Records provided: Begin

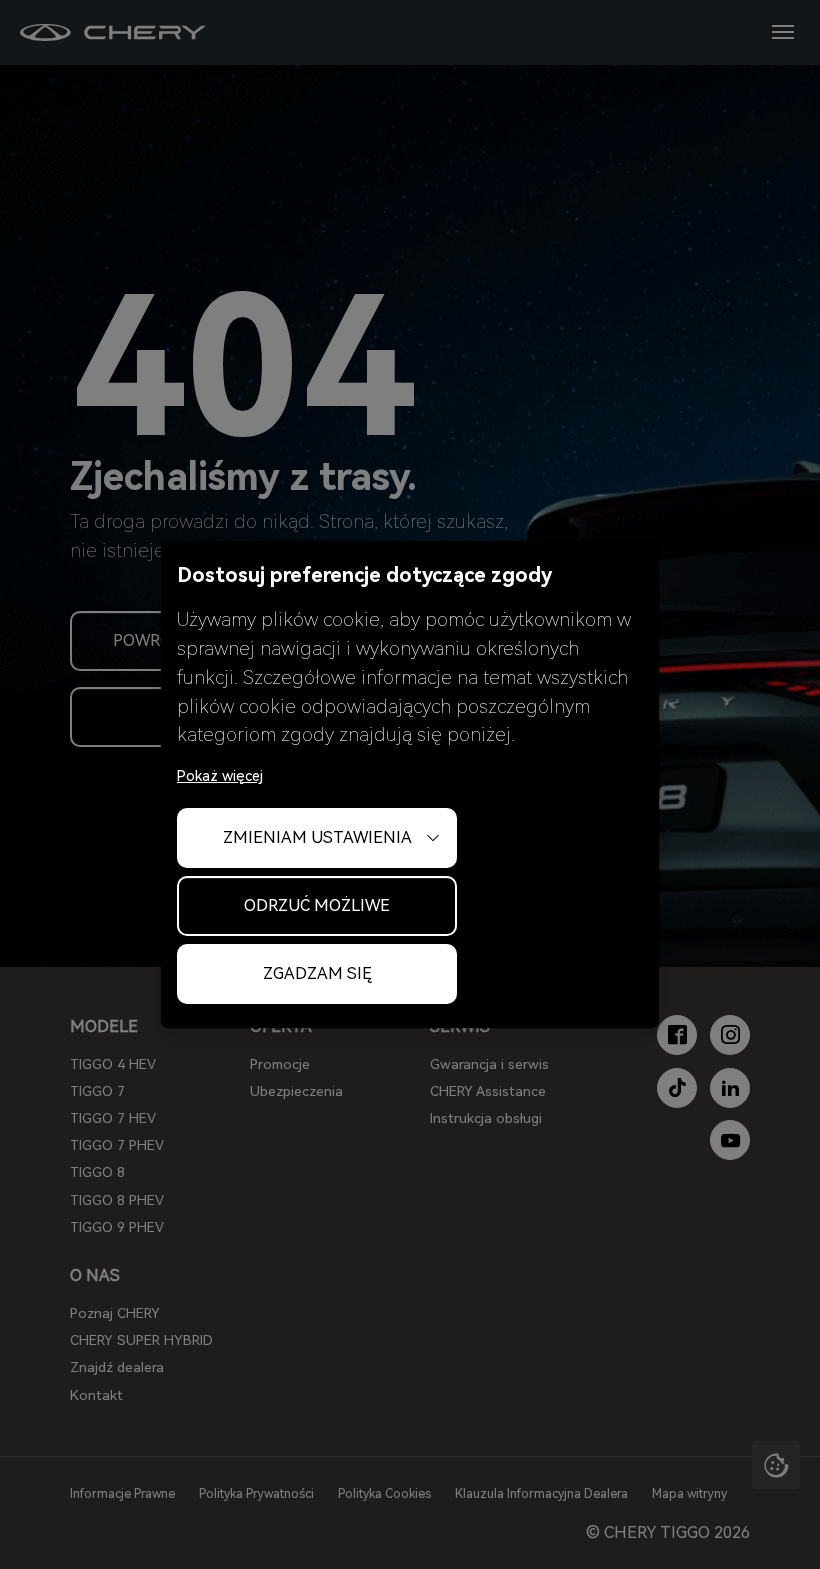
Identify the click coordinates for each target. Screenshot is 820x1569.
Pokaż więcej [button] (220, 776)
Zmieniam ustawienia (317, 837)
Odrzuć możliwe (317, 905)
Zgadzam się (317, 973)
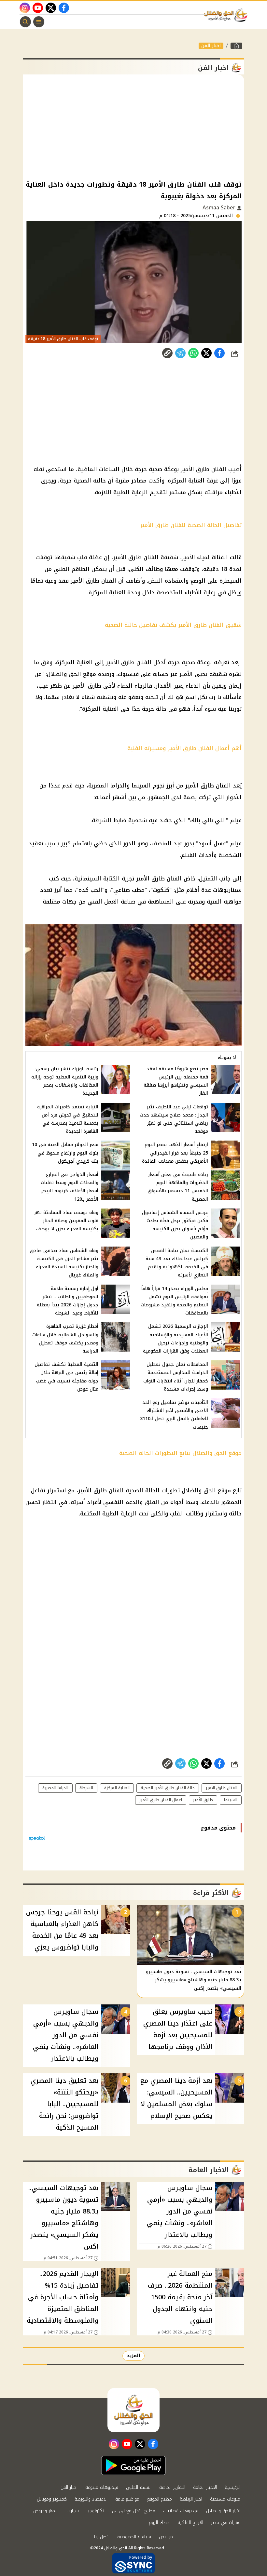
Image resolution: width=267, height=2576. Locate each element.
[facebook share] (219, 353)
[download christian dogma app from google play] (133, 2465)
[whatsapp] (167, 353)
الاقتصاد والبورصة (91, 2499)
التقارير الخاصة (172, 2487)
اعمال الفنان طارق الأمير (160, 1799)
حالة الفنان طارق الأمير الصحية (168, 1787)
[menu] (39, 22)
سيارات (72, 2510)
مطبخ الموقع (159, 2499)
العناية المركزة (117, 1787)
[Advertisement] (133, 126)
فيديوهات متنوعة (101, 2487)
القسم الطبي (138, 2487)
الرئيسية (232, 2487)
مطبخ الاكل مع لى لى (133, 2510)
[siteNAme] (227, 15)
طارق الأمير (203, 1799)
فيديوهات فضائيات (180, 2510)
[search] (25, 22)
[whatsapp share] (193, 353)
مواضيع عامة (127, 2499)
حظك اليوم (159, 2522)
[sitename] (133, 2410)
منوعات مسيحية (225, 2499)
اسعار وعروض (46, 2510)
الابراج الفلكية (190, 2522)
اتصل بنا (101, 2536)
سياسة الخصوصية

Records provided: End

Leave out the pictures and return the rest of the records exactly.

Identify the click coordinates for each target. Screenshot is 820x1569.
Pokaż więcej [button] (220, 776)
Zmieniam ustawienia (317, 837)
Odrzuć możliwe (317, 905)
Zgadzam się (317, 973)
Image resolution: width=267, height=2576. Locate each element.
[facebook share] (219, 353)
[download christian dogma app from google play] (133, 2465)
[whatsapp] (167, 353)
الاقتصاد والبورصة (91, 2499)
التقارير الخاصة (172, 2487)
اعمال الفنان طارق الأمير (160, 1799)
حالة الفنان طارق الأمير الصحية (168, 1787)
[menu] (39, 22)
سيارات (72, 2510)
مطبخ الموقع (159, 2499)
العناية المركزة (117, 1787)
[Advertisement] (133, 126)
فيديوهات متنوعة (101, 2487)
القسم الطبي (138, 2487)
الرئيسية (232, 2487)
مطبخ الاكل مع لى لى (133, 2510)
[siteNAme] (227, 15)
طارق الأمير (203, 1799)
فيديوهات فضائيات (180, 2510)
[search] (25, 22)
[whatsapp share] (193, 353)
مواضيع عامة (127, 2499)
حظك اليوم (159, 2522)
[sitename] (133, 2410)
منوعات مسيحية (225, 2499)
اسعار وعروض (46, 2510)
الابراج الفلكية (190, 2522)
اتصل بنا (101, 2536)
سياسة الخصوصية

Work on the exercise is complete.